Saved entries:
################
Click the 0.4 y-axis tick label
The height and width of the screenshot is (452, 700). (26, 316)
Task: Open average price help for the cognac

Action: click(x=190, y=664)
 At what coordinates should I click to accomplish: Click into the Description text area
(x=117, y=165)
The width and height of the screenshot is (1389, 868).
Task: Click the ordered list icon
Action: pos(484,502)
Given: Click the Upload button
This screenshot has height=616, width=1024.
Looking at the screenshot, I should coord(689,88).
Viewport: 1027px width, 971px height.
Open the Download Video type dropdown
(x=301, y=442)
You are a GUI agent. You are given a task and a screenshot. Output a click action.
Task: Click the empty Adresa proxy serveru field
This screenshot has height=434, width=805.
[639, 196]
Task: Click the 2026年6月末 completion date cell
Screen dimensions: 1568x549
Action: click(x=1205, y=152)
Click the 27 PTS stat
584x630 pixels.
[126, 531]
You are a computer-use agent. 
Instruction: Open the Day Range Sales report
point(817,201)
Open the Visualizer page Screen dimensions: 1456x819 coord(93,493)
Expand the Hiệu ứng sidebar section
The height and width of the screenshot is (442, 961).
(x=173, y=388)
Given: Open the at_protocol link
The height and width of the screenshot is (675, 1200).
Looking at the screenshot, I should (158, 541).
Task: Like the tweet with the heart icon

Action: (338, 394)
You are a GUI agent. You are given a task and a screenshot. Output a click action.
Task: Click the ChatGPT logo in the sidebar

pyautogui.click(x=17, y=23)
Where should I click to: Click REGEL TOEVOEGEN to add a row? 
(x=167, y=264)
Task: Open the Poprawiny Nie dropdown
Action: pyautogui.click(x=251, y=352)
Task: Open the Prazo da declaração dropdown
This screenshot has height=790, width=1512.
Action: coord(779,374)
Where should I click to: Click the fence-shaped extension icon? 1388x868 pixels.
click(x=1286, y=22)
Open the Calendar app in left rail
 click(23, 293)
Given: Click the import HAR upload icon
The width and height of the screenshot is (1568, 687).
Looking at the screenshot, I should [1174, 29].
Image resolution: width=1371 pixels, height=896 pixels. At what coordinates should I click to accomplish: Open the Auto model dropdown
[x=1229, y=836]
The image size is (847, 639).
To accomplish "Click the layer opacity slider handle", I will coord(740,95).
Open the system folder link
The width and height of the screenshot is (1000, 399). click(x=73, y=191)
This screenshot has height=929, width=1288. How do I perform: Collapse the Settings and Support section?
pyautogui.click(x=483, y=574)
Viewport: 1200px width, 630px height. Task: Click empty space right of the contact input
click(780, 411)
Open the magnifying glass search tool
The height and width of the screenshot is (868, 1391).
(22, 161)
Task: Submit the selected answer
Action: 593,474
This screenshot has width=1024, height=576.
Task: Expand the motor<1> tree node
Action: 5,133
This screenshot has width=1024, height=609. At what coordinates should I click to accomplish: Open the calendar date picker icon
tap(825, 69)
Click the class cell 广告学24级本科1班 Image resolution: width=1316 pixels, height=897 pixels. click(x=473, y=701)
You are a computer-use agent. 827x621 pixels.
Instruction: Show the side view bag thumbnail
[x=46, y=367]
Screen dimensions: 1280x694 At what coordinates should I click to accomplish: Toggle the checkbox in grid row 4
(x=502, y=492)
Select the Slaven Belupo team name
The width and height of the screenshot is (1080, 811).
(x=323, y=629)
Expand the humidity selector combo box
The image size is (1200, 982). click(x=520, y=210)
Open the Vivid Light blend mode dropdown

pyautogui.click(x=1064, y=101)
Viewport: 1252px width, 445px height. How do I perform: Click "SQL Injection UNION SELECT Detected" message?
################
**What you need to do:** Rewrite the stretch of the saved entries from the line containing "Click the class" through the end, switching "thumbnail" to "preview" and leaving everything else in those lines unchanged.

**Completed exercise:**
Click the class cell 广告学24级本科1班 Image resolution: width=1316 pixels, height=897 pixels. click(x=473, y=701)
You are a computer-use agent. 827x621 pixels.
Instruction: Show the side view bag preview
[x=46, y=367]
Screen dimensions: 1280x694 At what coordinates should I click to accomplish: Toggle the checkbox in grid row 4
(x=502, y=492)
Select the Slaven Belupo team name
The width and height of the screenshot is (1080, 811).
(x=323, y=629)
Expand the humidity selector combo box
The image size is (1200, 982). click(x=520, y=210)
Open the Vivid Light blend mode dropdown

pyautogui.click(x=1064, y=101)
Viewport: 1252px width, 445px height. How do I perform: Click "SQL Injection UNION SELECT Detected" message?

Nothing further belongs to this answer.